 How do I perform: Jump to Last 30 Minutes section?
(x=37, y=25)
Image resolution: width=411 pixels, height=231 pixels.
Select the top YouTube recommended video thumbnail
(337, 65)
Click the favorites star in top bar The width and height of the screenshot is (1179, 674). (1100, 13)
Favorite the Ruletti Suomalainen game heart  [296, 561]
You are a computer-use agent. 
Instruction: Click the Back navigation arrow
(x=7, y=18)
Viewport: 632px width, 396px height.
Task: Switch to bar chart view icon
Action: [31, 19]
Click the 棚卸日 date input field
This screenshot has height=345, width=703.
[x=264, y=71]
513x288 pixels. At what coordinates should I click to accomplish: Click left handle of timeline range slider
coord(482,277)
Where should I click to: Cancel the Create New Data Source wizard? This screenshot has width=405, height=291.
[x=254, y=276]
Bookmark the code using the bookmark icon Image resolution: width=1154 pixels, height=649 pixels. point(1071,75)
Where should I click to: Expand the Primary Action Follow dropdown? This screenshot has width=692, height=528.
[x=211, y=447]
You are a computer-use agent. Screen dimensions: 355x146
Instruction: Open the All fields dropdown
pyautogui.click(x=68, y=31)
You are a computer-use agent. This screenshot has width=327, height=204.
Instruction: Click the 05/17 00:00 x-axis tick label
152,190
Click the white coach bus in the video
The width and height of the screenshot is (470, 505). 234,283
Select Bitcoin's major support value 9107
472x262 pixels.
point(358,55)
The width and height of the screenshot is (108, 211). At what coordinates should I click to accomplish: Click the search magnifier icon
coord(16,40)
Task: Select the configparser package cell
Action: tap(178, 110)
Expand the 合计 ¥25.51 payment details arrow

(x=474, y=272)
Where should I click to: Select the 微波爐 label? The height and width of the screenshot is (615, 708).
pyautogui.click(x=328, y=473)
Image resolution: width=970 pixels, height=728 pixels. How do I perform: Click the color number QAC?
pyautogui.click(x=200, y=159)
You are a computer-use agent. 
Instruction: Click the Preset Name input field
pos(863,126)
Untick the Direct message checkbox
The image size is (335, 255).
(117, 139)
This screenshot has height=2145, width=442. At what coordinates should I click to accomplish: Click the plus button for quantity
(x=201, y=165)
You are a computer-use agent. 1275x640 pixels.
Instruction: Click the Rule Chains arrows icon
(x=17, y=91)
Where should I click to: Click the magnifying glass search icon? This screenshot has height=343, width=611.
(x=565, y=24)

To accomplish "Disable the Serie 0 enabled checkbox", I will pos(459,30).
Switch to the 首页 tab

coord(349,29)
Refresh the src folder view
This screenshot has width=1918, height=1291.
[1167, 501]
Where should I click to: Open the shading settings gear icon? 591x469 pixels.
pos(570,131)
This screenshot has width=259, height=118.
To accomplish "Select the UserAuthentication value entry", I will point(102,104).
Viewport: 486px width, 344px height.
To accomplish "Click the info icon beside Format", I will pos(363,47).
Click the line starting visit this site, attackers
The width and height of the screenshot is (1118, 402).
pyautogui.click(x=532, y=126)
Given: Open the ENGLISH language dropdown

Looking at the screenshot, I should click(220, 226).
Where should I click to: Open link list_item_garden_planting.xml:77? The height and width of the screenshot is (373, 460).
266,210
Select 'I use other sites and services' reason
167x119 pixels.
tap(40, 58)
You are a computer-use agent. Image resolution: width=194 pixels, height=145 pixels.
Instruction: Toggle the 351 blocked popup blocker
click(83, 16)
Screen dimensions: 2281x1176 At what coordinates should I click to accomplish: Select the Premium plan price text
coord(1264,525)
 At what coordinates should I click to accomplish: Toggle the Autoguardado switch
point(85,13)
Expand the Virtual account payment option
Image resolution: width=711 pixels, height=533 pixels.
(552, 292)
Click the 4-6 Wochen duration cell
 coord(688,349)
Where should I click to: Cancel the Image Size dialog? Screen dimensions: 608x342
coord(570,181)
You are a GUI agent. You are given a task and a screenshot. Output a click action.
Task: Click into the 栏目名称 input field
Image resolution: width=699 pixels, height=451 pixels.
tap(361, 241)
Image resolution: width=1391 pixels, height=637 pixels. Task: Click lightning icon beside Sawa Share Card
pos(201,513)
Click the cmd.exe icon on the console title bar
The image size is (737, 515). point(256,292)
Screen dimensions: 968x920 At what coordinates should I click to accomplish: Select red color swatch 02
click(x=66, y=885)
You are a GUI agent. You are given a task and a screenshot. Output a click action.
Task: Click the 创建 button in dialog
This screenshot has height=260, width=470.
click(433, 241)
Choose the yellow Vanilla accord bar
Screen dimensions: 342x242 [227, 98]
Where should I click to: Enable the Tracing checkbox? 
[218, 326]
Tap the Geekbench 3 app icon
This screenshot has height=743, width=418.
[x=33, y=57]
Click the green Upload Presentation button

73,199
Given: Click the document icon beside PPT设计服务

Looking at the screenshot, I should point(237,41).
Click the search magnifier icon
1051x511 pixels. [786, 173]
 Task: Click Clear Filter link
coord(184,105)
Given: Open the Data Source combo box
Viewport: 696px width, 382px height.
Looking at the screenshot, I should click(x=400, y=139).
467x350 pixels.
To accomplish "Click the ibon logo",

What the task asks => Across all the entries, how many lines include "computer"? Answer with the number alone.

Task response => 6